Problems to work on:
A. Answer these questions using the antiviral funding article:
(i) How much funding did the team receive from Horizon Europe?
(ii) What is the name of the project selected in Horizon Europe's Health Cluster call?
(iii) What did the team win from la Fundación La Caixa in 2022?
B. Which people are mentioned by name in the antiviral funding article? List every one.
C. Carry on the antiviral funding article from the point where it stops.

Exercise text Start Marker

Oeiras, 22 January 2024

An international team led by Cláudio Soares, from Instituto de Tecnologia Química e Biológica António Xavier da Universidade NOVA de Lisboa (ITQB NOVA), just received 8M€ in funding from Horizon Europe to discover and produce new antiviral therapeutics. This is the only project with national coordination selected in the 2023 Health Cluster call.

Since the beginning of the COVID-19 pandemic, ITQB NOVA’s Protein Modeling Lab, led by Cláudio Soares, has focused on developing and testing innovative molecules against new threats. Although this topic has long been part of the team’s agenda – the researchers have been studying the flu virus for years now -, the need to accelerate the development of new biopharmaceutical products against pathogens in pandemic scenarios became even more real and urgent with COVID-19. “The current antivirals act against a very small number of viruses”, explains Diana Lousa, one of the project leaders. “Since we cannot predict the virus(es) that will cause the next pandemics, we need antivirals that act against a large spectrum of pathogens and which can easily and quickly be adapted in emergencies.”

This was the idea behind EvaMobs, the project selected in Horizon Europe’s highly competitive Health Cluster call. “In 2022 we won the BioPlaTTar project, from la Fundación La Caixa, a funding of 1M€ to create a platform to fight COVID-19 and the flu”, Diana Lousa recalls. “This new funding will allow us to work on other viruses and pharmaceuticals and take our research to clinical trials”, she explains.

Using artificial intelligence and physics-based models, the team proposes to design new proteins that bind to viral targets. “It is as if the viruses’ components were the locks and we are looking for the keys that fit best”, explains Cláudio Soares. Starting with millions of computer designed molecules, in collaboration with ITQB NOVA’s lab led by Manuel Melo, the researchers will select a few hundred, which will then be produced by Isabel Abreu’s and João Vicente’s teams, at the institute, and tested in viral infection assays at Instituto de Medicina Molecular (iMM), in Miguel Castanho’s lab, and Centro de Investigação Biomédica da Universidade Católica Portuguesa (CBR-UCP), in Maria João Amorim’s lab.

Exercise text End Marker
Extracted information Start Marker

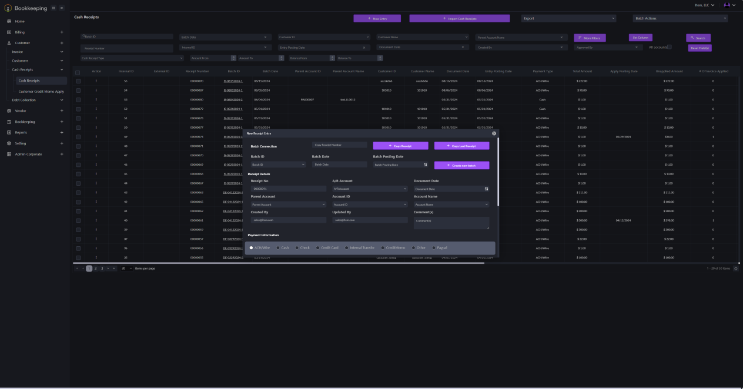Screen dimensions: 743x389
Task: Enable the All accounts checkbox
Action: (671, 46)
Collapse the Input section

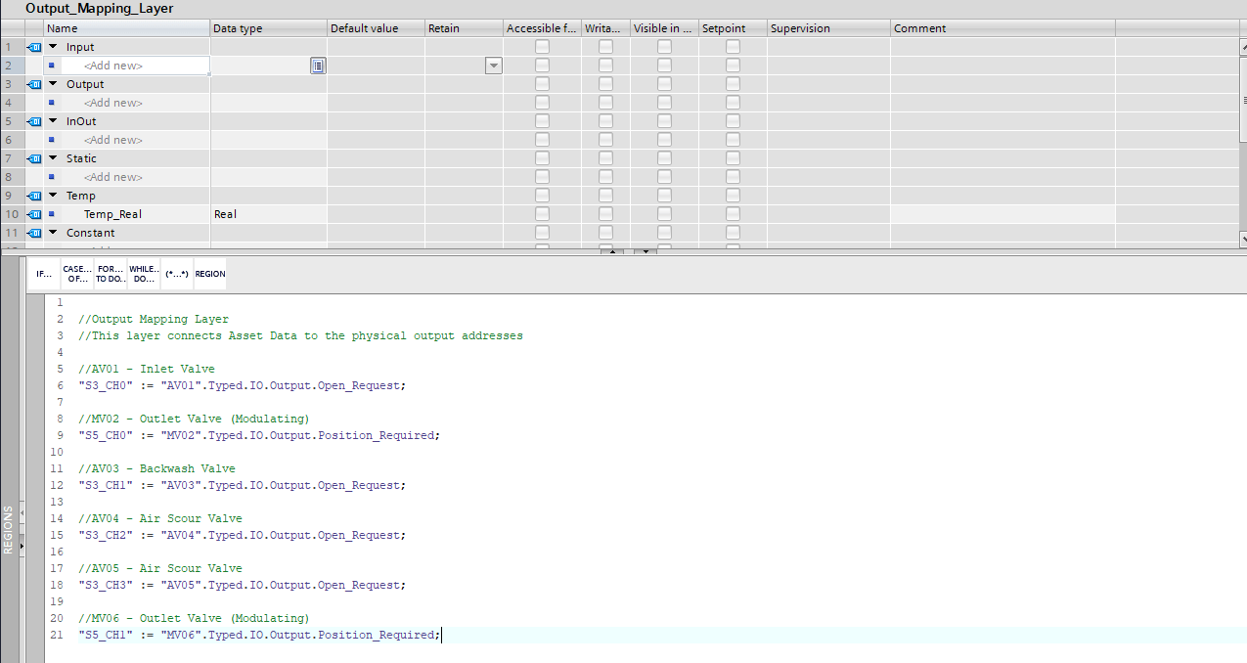53,47
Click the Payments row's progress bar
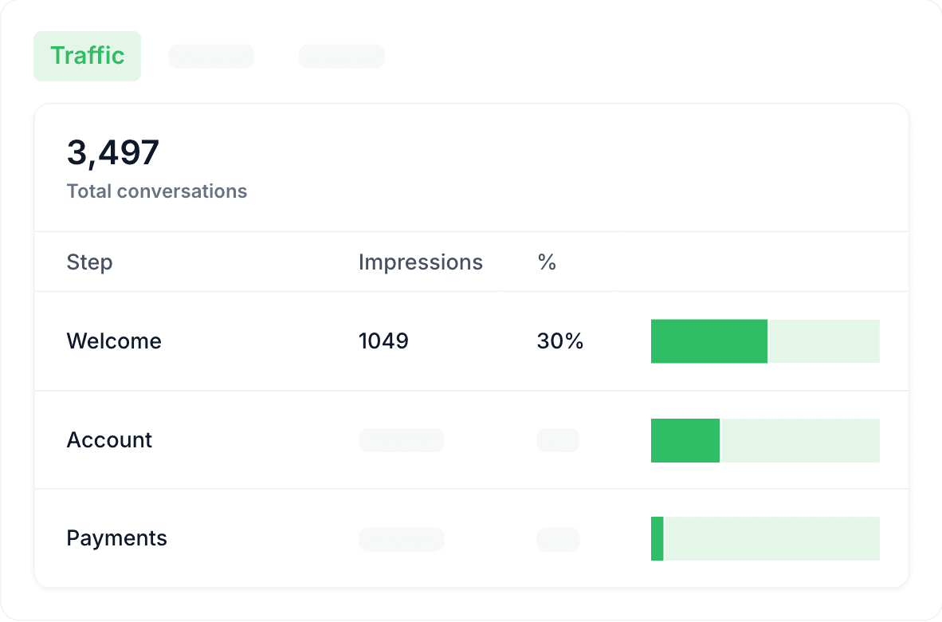Screen dimensions: 942x622 (x=765, y=538)
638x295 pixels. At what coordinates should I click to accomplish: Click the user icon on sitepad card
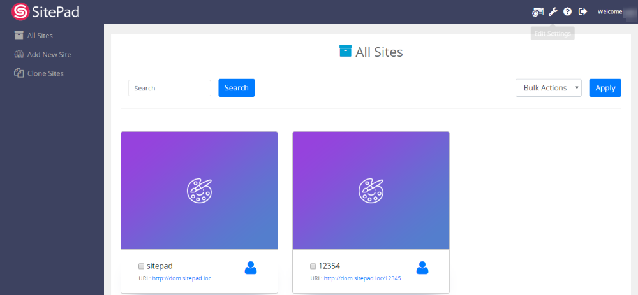tap(251, 268)
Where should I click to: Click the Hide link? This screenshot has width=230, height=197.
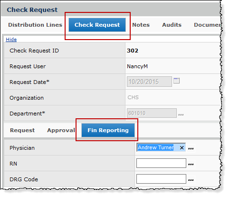(11, 39)
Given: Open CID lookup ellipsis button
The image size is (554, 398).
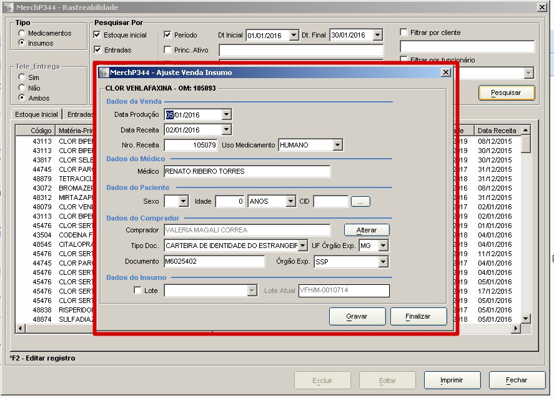Looking at the screenshot, I should coord(360,202).
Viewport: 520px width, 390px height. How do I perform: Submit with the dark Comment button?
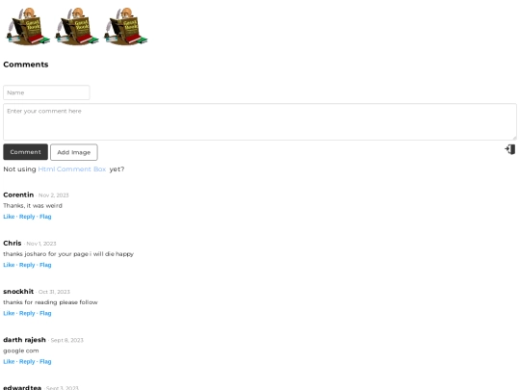[x=26, y=152]
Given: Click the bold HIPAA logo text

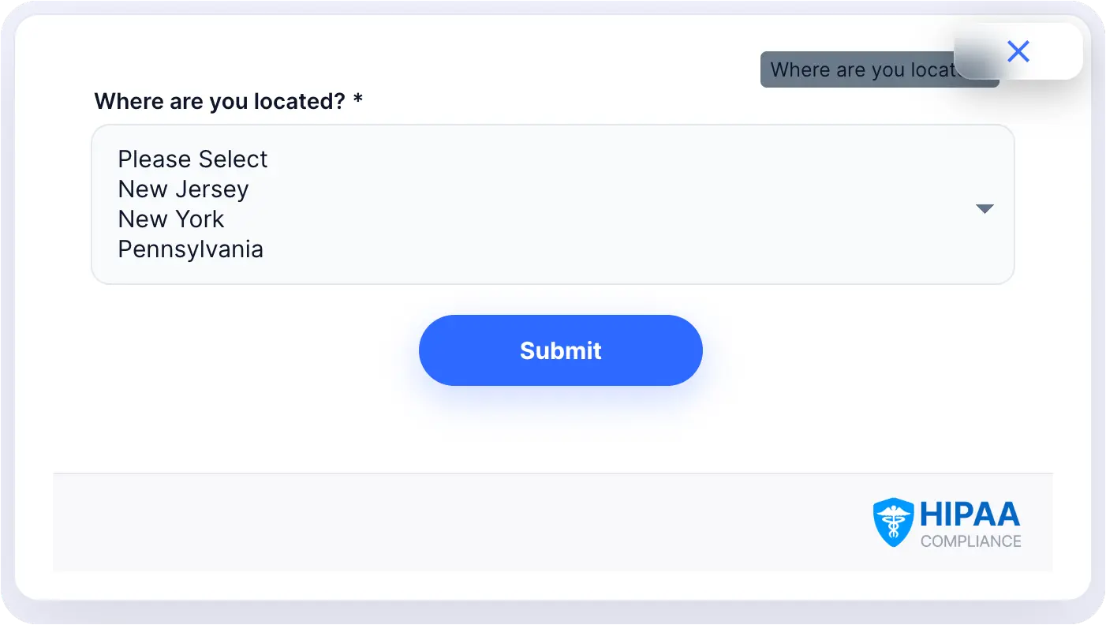Looking at the screenshot, I should tap(970, 515).
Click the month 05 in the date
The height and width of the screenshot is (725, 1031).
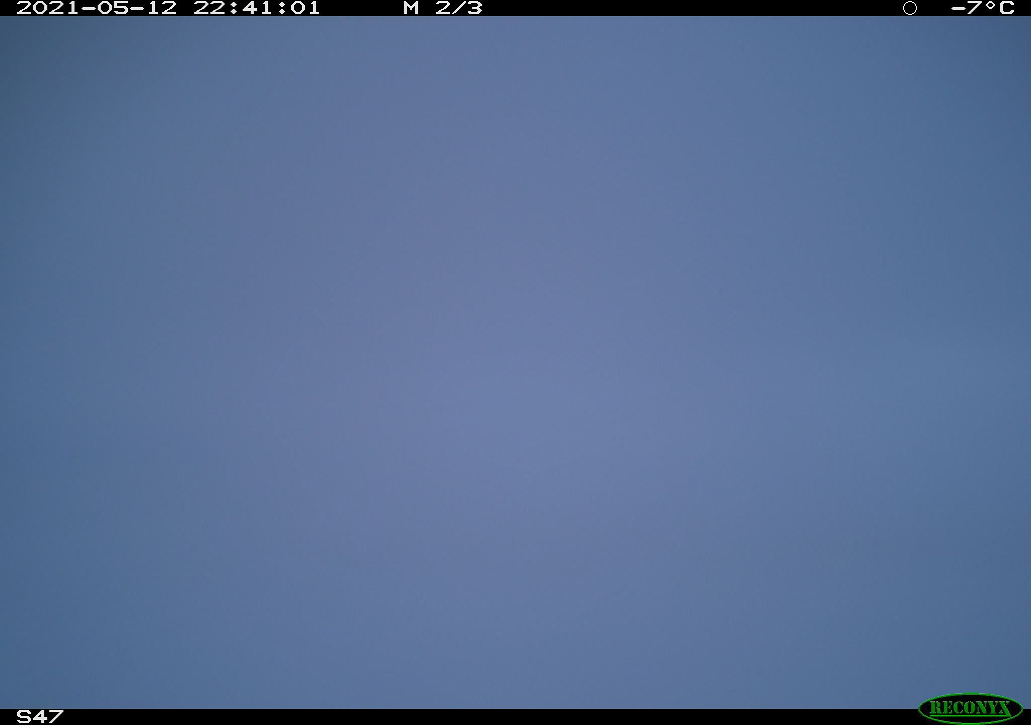point(113,8)

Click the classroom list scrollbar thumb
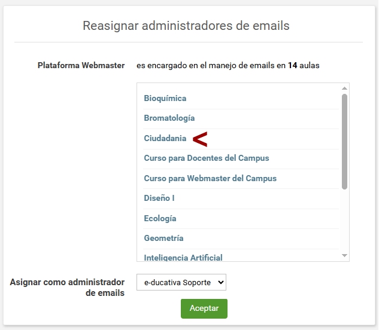pyautogui.click(x=344, y=142)
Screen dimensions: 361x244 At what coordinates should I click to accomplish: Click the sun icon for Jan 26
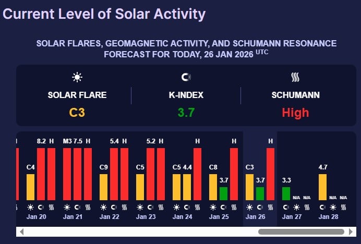click(249, 207)

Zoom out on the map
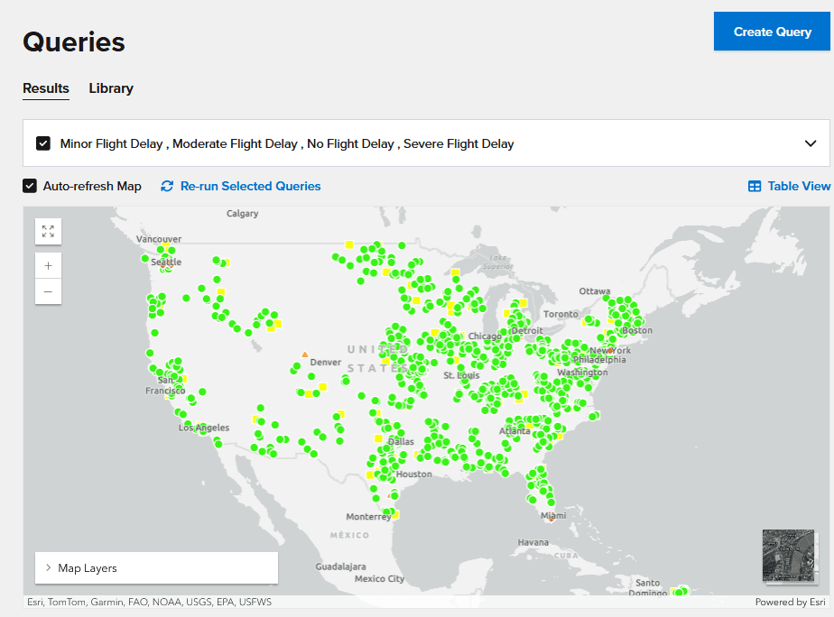(x=48, y=291)
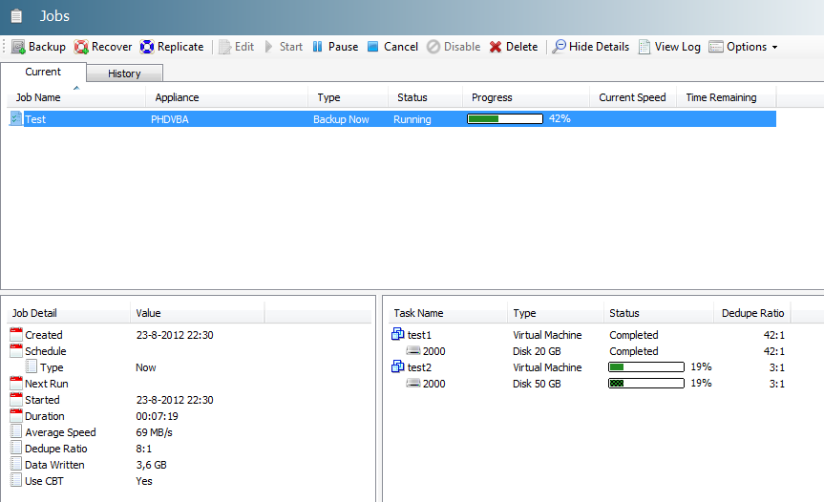Delete the selected job
Viewport: 824px width, 502px height.
click(514, 47)
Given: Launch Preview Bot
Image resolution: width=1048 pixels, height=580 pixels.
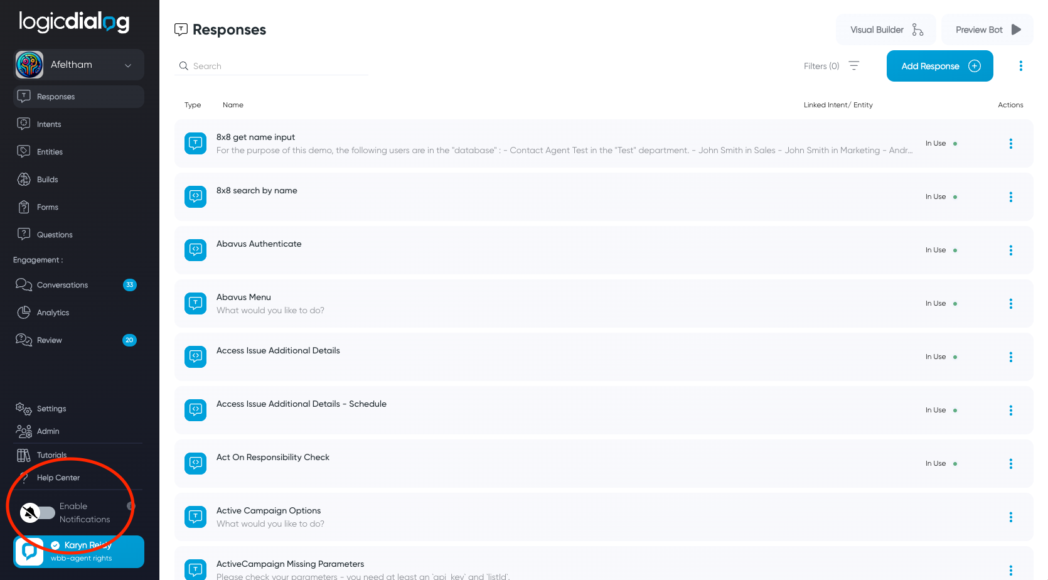Looking at the screenshot, I should click(x=988, y=30).
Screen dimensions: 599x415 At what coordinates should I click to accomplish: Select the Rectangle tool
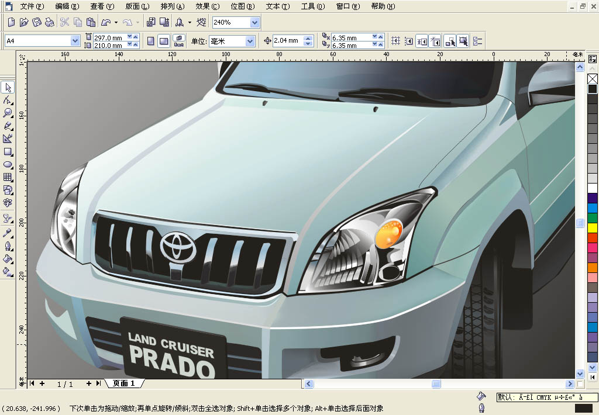click(8, 152)
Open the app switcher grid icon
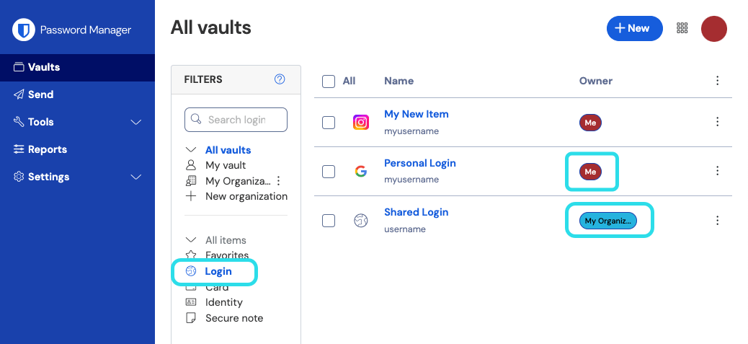The height and width of the screenshot is (344, 748). tap(682, 29)
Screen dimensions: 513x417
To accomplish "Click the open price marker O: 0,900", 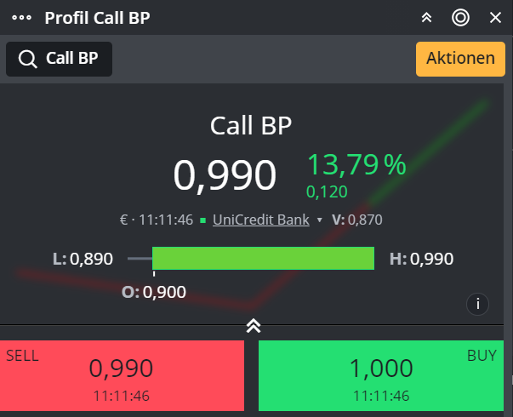I will click(x=154, y=292).
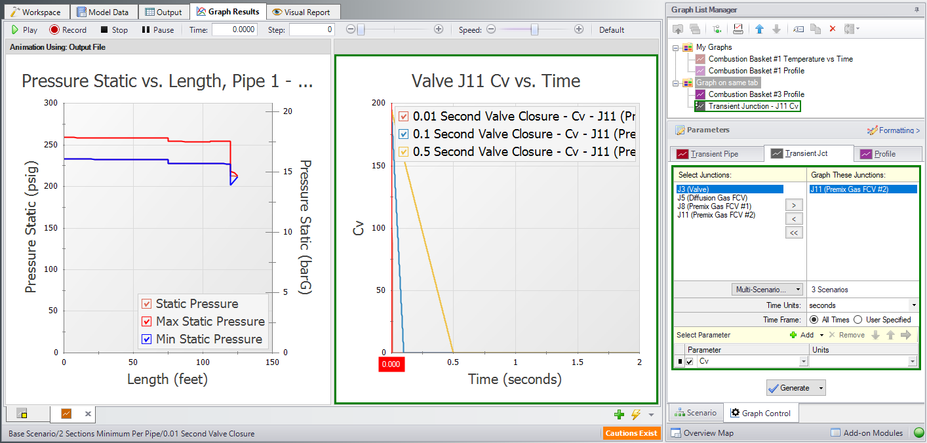Toggle the 0.5 Second Valve Closure legend checkbox
Viewport: 927px width, 443px height.
click(x=404, y=151)
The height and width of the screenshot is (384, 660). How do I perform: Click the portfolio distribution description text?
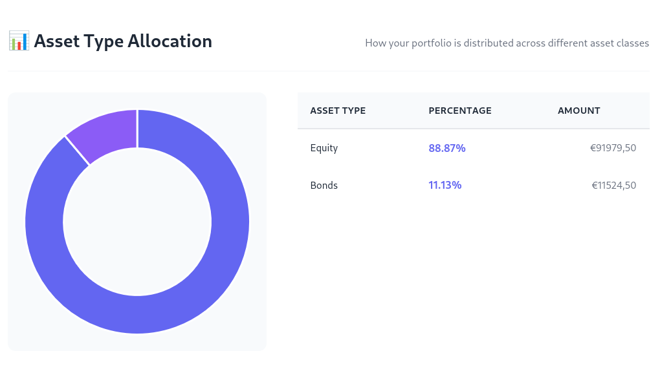pyautogui.click(x=507, y=43)
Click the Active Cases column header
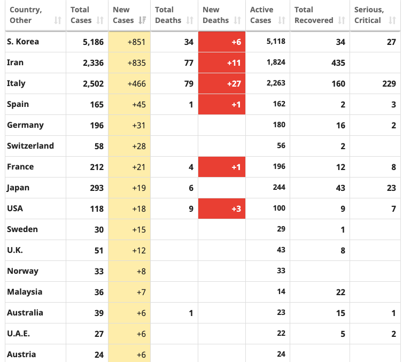This screenshot has height=362, width=411. pyautogui.click(x=261, y=15)
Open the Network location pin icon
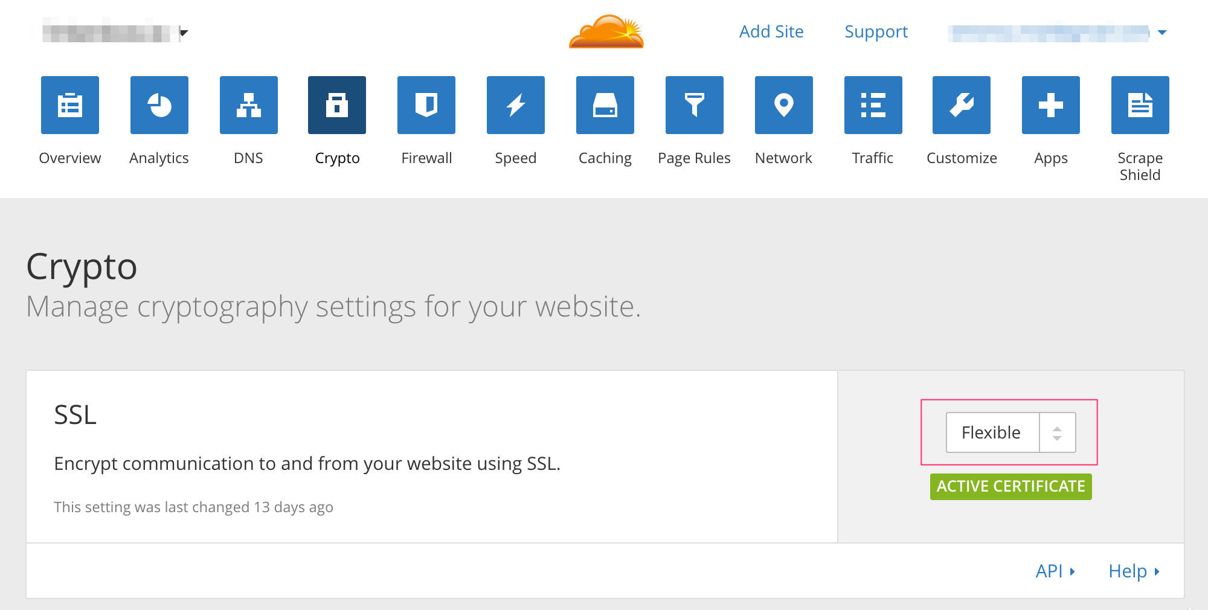The image size is (1208, 610). tap(784, 105)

Extracted information End Marker

Answer list:
A.
(i) 8M€
(ii) EvaMobs
(iii) The BioPlaTTar project, a funding of 1M€ to create a platform to fight COVID-19 and the flu

B.
Cláudio Soares
Diana Lousa
Manuel Melo
Isabel Abreu
João Vicente
Miguel Castanho
Maria João Amorim

C.
“In pandemic scenarios, this platform will allow us to be quicker in finding the keys that best fit the locks, contrasting with current methods, which are expensive, complex, and take longer”, explains Cláudio Soares. “These small proteins have a fixed core and tailor-made edges which can quickly and easily be adapted to any virus. When we find this key, we can shut the door to infection”, he adds.

Comprised by 11 partners from Portugal, Switzerland, Spain, Ireland, Belgium, Croatia, Germany and The Netherlands, the consortium brings together experts from different areas to strengthen our preparedness to tackle future pandemics, avoiding outbreaks, deaths, disruptions in healthcare and the economic impact. “The project, an example of interdisciplinary collaboration, will put the country at the forefront of one of the pillars of European Union’s Research & Innovation framework programme”, says João Crespo, ITQB NOVA Dean.